快速：使用预训练模型进行代码搜索的零点领域自适应

代码搜索是指针对给定的自然语言查询识别最相关代码片段的过程，在软件维护中发挥着至关重要的作用。然而，当前的方法严重依赖于标注数据进行训练，这导致在面对跨领域场景（包括特定领域或特定项目情况）时性能下降。造成性能下降的原因是，这些方法有效捕捉与此类场景相关的语义的能力有限。为了解决上述问题，我们提出了一个用于代码搜索的带有预设模型的 zeRo-shot domAin adaPtion 框架，名为 RAPID。该框架首先通过伪标记生成合成数据，然后使用采样合成数据训练 CodeBERT。为了避免噪声合成数据的影响并提高模型性能，我们提出了一种混合采样策略，以便在训练过程中获得硬负样本。具体来说，混合采样策略同时考虑了相关性和多样性，以选择模型难以区分的数据。为了验证我们的方法在零样本设置中的有效性，我们进行了大量实验，发现根据 MRR 指标衡量，RAPID 的性能比 CoCoSoDa 和 UniXcoder 模型分别平均高出 15.7% 和 10%。当在完整数据上进行训练时，我们的方法在使用 CodeBERT 的 MRR 指标下平均提高了 7.5%。我们观察到，随着模型在零镜头任务中性能的提高，硬否定的影响也在减小。我们的观察还表明，对用于生成伪标签的 CodeT5 进行微调可以提高代码搜索模型的性能，而且仅使用 100 次样本就能获得与监督基线相当的结果。此外，我们还通过人工和自动评估，评估了 RAPID 在三个 GitHub 项目的实际代码搜索任务中的有效性。我们的研究结果表明，RAPID 表现出卓越的性能，例如，在 MRR 指标下，比表现最好的模型平均提高了 18%。

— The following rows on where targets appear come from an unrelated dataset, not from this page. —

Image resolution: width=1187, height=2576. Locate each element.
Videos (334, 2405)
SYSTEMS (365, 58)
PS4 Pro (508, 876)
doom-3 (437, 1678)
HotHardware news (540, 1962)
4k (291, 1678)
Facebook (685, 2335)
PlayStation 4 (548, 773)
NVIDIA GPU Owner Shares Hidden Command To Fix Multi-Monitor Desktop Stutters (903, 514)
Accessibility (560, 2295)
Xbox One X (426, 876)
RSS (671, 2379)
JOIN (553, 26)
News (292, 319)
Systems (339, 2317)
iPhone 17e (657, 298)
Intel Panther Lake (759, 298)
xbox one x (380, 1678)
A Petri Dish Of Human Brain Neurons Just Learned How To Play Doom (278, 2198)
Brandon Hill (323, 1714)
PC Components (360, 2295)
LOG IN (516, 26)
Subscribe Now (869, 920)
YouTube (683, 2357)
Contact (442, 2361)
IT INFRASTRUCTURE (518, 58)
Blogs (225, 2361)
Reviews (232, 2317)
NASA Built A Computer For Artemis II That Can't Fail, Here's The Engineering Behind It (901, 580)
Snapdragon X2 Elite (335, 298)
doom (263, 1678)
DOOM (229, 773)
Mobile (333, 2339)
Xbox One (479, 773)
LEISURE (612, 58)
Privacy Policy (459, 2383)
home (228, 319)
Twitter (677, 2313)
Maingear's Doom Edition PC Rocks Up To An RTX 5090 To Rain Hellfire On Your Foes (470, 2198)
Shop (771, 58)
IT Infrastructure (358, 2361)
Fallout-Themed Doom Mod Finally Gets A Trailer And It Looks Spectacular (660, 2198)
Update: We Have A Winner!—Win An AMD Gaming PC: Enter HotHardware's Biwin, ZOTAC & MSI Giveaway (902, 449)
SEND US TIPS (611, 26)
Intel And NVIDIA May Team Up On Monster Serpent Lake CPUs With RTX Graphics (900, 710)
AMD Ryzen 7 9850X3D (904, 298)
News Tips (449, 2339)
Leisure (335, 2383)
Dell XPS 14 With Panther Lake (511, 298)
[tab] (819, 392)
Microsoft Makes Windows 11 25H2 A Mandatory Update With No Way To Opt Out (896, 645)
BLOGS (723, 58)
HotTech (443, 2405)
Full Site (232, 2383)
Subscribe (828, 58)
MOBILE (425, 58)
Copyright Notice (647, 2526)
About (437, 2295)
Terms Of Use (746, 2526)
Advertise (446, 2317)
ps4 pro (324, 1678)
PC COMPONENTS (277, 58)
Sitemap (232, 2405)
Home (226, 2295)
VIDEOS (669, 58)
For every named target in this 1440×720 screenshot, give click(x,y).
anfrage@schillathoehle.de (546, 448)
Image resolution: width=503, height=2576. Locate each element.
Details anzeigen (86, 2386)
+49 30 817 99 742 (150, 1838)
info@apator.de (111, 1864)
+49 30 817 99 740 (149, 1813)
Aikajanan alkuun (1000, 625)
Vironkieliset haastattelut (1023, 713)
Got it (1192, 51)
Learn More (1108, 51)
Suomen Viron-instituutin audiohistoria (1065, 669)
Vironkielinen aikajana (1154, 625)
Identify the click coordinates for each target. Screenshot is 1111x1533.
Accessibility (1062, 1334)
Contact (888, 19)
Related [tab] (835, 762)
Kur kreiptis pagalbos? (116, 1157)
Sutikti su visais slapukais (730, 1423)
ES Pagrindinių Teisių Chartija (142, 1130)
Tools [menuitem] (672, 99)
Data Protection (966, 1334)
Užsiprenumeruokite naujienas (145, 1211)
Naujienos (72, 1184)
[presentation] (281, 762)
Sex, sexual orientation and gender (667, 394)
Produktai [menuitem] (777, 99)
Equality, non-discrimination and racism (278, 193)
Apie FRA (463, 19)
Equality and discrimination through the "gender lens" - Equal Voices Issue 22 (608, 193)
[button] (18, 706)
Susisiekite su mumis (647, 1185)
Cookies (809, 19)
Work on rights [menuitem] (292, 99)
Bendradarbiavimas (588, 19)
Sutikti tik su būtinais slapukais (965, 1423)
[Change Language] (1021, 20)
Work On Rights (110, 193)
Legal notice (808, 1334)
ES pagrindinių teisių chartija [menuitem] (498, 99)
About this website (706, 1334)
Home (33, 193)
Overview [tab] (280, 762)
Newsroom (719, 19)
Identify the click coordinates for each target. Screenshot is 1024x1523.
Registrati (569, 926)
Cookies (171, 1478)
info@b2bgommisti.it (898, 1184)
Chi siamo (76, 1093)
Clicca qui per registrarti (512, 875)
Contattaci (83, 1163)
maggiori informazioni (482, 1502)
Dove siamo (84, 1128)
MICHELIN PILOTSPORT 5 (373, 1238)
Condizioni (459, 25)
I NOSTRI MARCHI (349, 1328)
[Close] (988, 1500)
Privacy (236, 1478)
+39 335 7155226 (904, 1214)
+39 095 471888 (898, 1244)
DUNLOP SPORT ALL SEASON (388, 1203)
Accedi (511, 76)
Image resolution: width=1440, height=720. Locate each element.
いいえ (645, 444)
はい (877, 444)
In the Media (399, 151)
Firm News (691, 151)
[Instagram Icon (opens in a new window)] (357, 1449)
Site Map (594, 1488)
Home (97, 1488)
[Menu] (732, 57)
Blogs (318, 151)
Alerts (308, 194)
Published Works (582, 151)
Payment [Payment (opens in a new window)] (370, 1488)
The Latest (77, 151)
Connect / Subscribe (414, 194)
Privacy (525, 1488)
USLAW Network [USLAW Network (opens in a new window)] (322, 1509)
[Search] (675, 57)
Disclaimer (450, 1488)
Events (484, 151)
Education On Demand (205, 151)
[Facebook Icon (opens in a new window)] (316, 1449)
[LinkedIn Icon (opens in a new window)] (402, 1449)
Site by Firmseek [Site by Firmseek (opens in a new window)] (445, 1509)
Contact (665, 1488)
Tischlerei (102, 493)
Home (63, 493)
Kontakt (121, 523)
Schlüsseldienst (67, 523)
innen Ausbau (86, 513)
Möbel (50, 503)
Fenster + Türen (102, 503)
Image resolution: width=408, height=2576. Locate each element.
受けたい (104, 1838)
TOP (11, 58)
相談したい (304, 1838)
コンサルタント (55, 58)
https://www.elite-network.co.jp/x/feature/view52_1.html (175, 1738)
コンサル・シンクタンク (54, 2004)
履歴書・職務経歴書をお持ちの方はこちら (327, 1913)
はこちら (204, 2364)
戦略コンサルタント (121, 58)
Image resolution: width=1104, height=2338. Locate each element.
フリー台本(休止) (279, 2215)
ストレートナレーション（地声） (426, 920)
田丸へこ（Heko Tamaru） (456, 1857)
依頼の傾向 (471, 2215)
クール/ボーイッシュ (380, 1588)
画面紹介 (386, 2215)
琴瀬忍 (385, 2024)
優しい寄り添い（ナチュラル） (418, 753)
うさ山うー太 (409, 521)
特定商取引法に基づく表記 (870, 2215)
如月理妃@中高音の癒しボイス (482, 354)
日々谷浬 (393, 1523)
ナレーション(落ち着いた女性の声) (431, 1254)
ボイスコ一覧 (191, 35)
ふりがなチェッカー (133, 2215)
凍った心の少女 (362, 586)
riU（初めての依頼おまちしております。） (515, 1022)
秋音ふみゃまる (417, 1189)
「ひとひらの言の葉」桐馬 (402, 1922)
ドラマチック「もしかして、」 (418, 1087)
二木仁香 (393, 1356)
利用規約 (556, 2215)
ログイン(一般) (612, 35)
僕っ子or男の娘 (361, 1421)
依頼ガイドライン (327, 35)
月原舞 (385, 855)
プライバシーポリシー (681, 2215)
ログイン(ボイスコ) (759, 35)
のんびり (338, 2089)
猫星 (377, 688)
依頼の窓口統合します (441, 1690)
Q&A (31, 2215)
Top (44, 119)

本文章由计算机程序翻译，如有差异，请以英文原文为准。

求助全文

约1分钟内获得全文去求助

来源期刊

ACM Transactions on Software Engineering and Methodology 工程技术-计算机：软件工程

CiteScore

6.30

自引率

4.50%

发文量

164

审稿时长

>12 weeks

期刊介绍： Designing and building a large, complex software system is a tremendous challenge. ACM Transactions on Software Engineering and Methodology (TOSEM) publishes papers on all aspects of that challenge: specification, design, development and maintenance. It covers tools and methodologies, languages, data structures, and algorithms. TOSEM also reports on successful efforts, noting practical lessons that can be scaled and transferred to other projects, and often looks at applications of innovative technologies. The tone is scholarly but readable; the content is worthy of study; the presentation is effective.